Bon, j'avoue, j'ai un biais : je suis prof en REP dans le 93 depuis une dizaine d'années. Forcément, ce livre, et le portrait qu'il dresse de la "ZEP" de Drancy, m'a particulièrement parlé, et touché. Passons.
Il est difficile de parler de la banlieue (en fiction j'entends) sans tomber dans le fossé (blessant) du misérabilisme ou dans le gouffre (mortel) de la condescendance. Maryam Madjidi réussit à danser sur la ligne de crête, grâce à deux outils qu'elle manie avec brio : la fausse naïveté du regard (celui d'une enfant / adolescente) et l'humour.
Le fond du propos est parfois, voir souvent, glaçant : les portraits d'enfants maltraités, vivant dans des conditions déplorables, des "fous" qui ont été broyés par la bétonnière des "grands ensembles" , les violences subies par la narratrice, qu'elles soient symboliques (absence de modèles racisé.e.s auxquel.le.s elle puisse s'identifier, expérience de la classe prépa au lycée Fénelon... ) ou très concrètes (agressions sexuelles), ou même cet ennui lancinant qui revient si souvent dans le récit...
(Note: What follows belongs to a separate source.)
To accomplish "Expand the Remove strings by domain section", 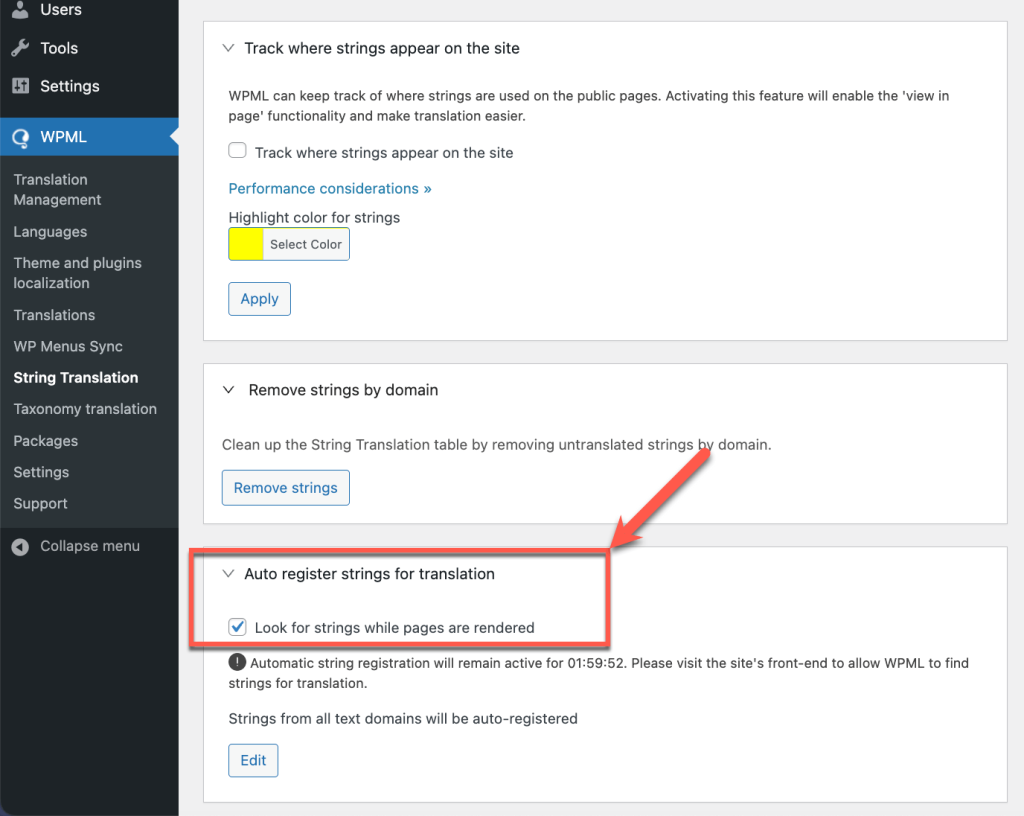I will point(228,390).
Et pourtant. On va être parfois dans la sidération : les faits nous sont livrés nus, sans violons, avec le langage d'une enfant qui étiquette le réel (un genre de conte d'apprentissage, façon Candide). On va parfois rire, tout simplement. Rire avec les ados et leurs blagues loufoques, rire des profs, rire de ces pédants du quartier latin (façon Rabelais). On va enfin être en colère contre le vrai séparatisme, celui des élites, contre ce mensonge revendu à toutes les sauces, celui de l'égalité des chances.
Mais on ne va pas pleurer, on ne va pas se moquer.
Bravo et merci, chère collègue.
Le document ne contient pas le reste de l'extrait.